Each sub-caste and tribal grouping Jharkhand has a unique tradition to uphold.
Oraon comb-cut paintings can be traced back to ancient times. Images of cattle, feeding troughs, papyrus, birds, fish, plants, circled lotus, zigzag, square,opposing triangle geometric forms, arches in series - are common. Floral art forms are used during harvest time.
Ganju art forms are characterized by images of animals, wild and domesticated, and plant forms. Large murals of animals, birds, and floral exotica, decorate homes. Endangered animals are often depicted in picture-story tradition.
Prajapati, Rana &Teli the three sub-castes decorate their homes with plant and animal fertility forms, using both finer
painting and comb cutting techniques. The 'prajapati' style uses filigree work, with emphasis on zoomorphic plants representations and Pashupati (Siva) the God of Animals, and floral motifs filled with colour.
Kurmi an unique style of 'sohrai', where drawing outlines are scratched onto the surface of a wall with nails and a wooden compass is used to etch the segmented lotus. Pashupati or Lord Shiva is depicted as a horned deity on the back of a bull. Red, black and white lines are drawn in pairs on either side to represent the ashes of ancestors. The Kurmis of Bhehwara use glyptic art to represent plants on the walls and floors of their homes.

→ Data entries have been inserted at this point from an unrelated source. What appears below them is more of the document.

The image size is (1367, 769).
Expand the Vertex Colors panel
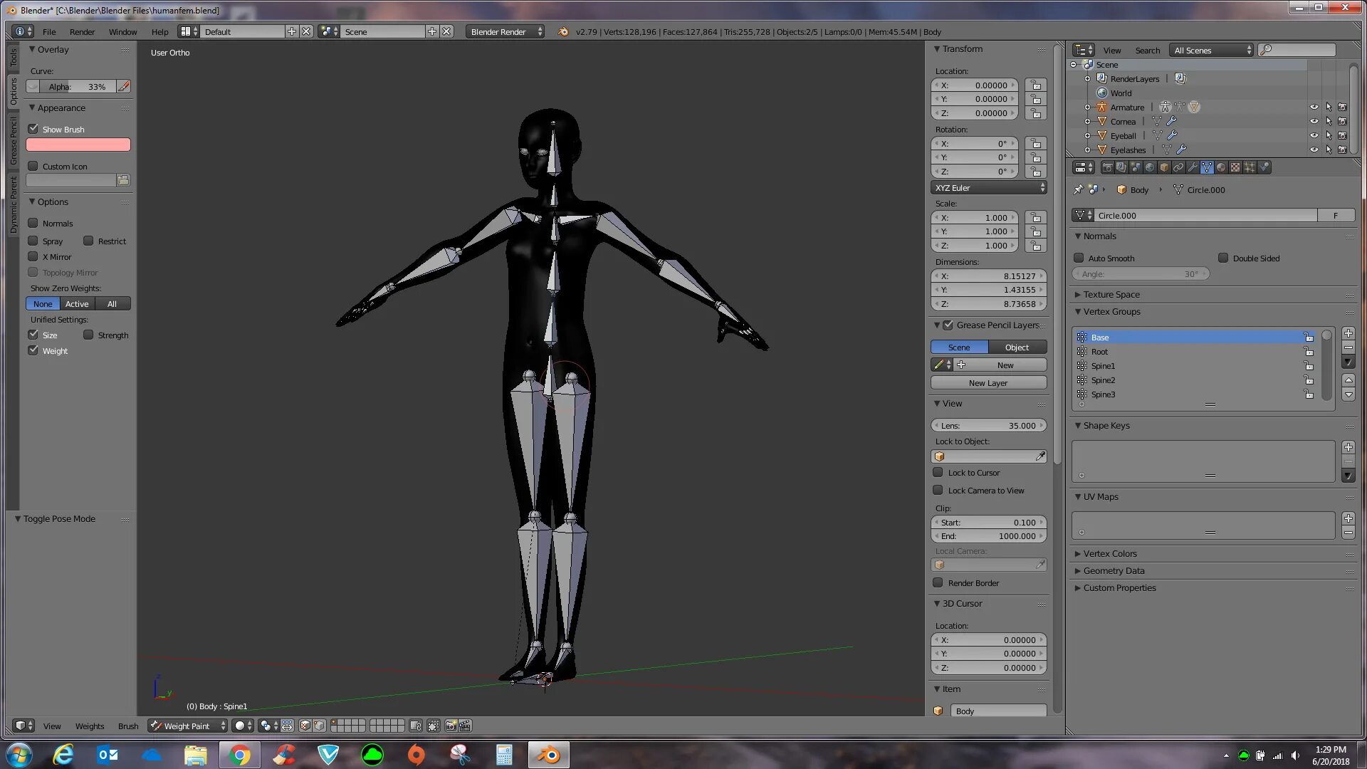(1109, 553)
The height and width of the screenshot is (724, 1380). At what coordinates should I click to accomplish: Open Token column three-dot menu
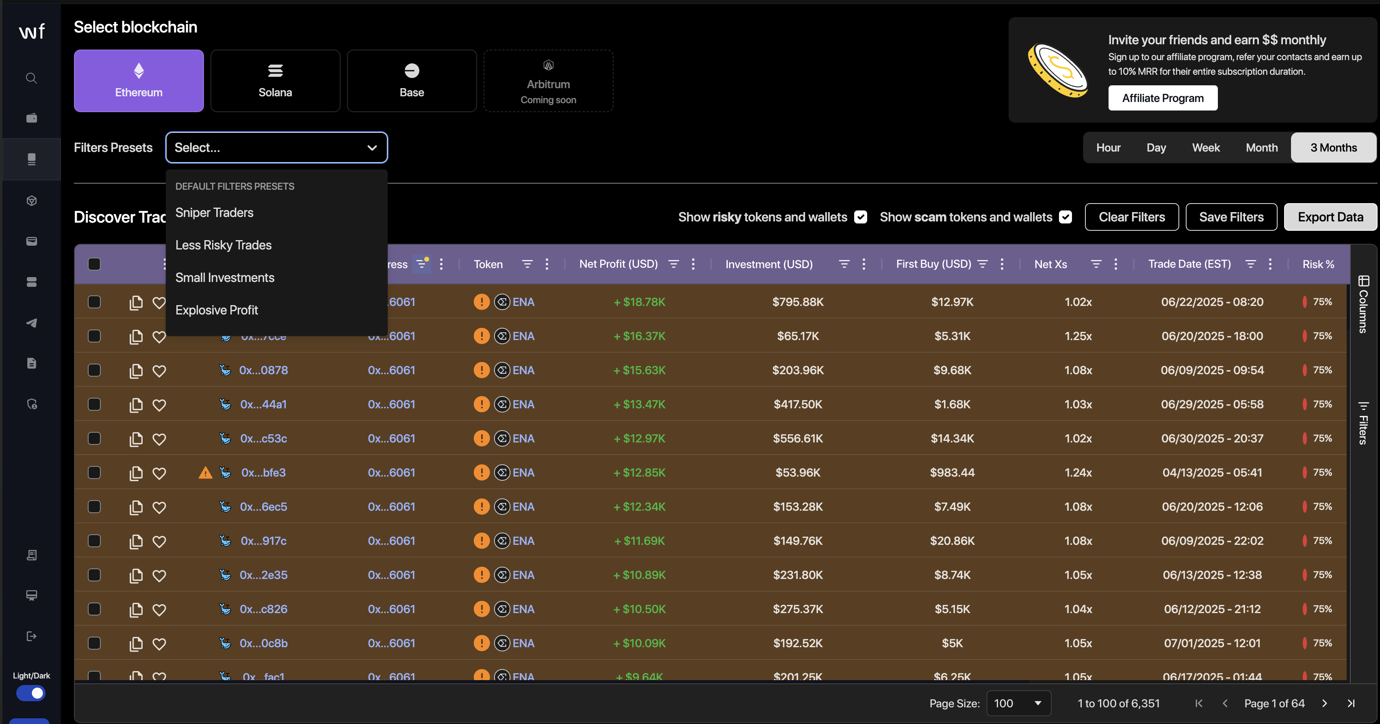[x=546, y=264]
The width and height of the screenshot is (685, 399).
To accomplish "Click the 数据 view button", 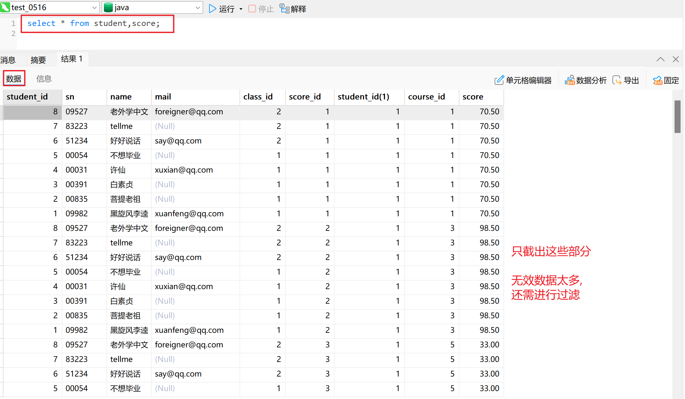I will click(14, 79).
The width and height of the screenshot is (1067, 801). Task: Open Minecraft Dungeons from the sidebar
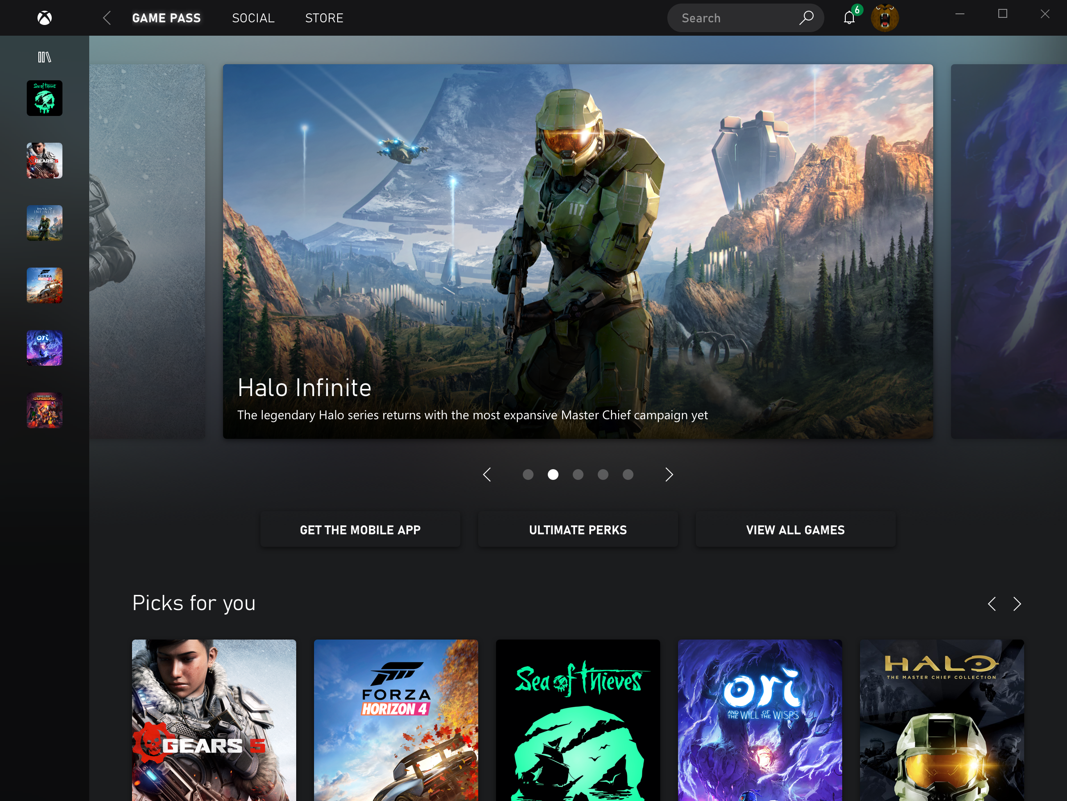44,410
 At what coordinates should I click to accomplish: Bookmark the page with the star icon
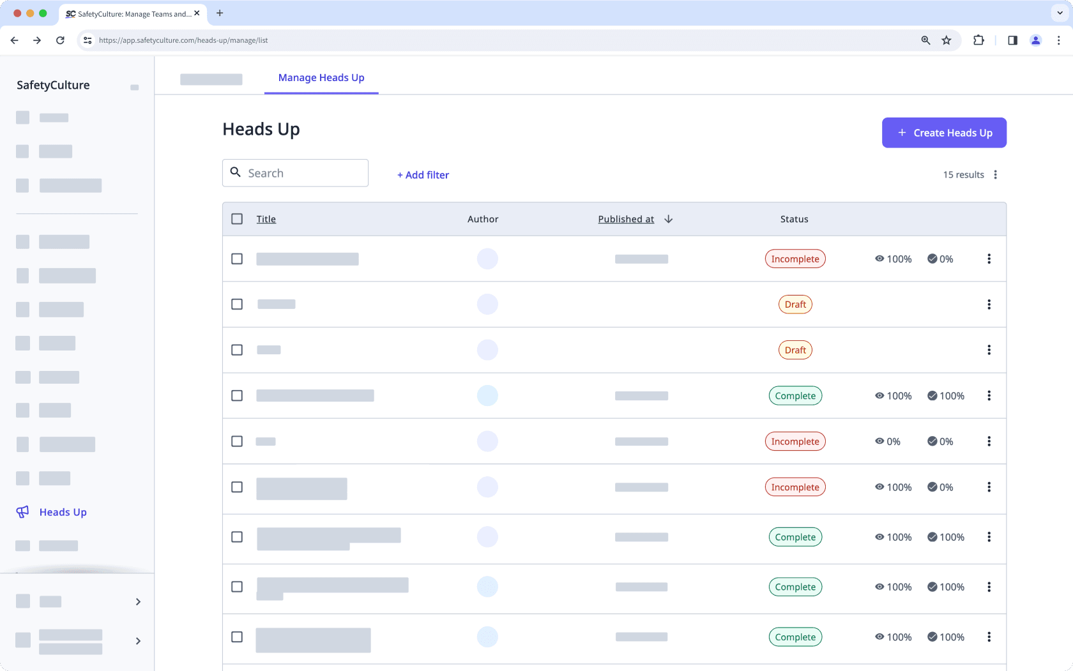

Mundas use their fingers to paint in the soft, wet earth of their homes and use unique motifs like the rainbow snake and plant forms of deities. Lavender-gray coloured mud from rock-art sites next to Munda villages, are used with ochre mud as contrast colour.
Ghatwals use glyptic paintings of animals on their forest dwellings.
Turi who are a small community of basket-makers use predominantly floral and jungle-based motifs in natural earthy tones on the walls of their homes.
Birhor & Bhuiya use simple, strong, and authentic graphic forms like 'mandalas', painting with their fingers. Crescents, stars, yoni, rectangles with corner petals, ovals with flared lines and concentric circles, are common.
Manjhi Santhal - the striking warring figures painted in black on simple clay plaster walls are startling reminders that their origins probably had links with the Indus Valley civilization.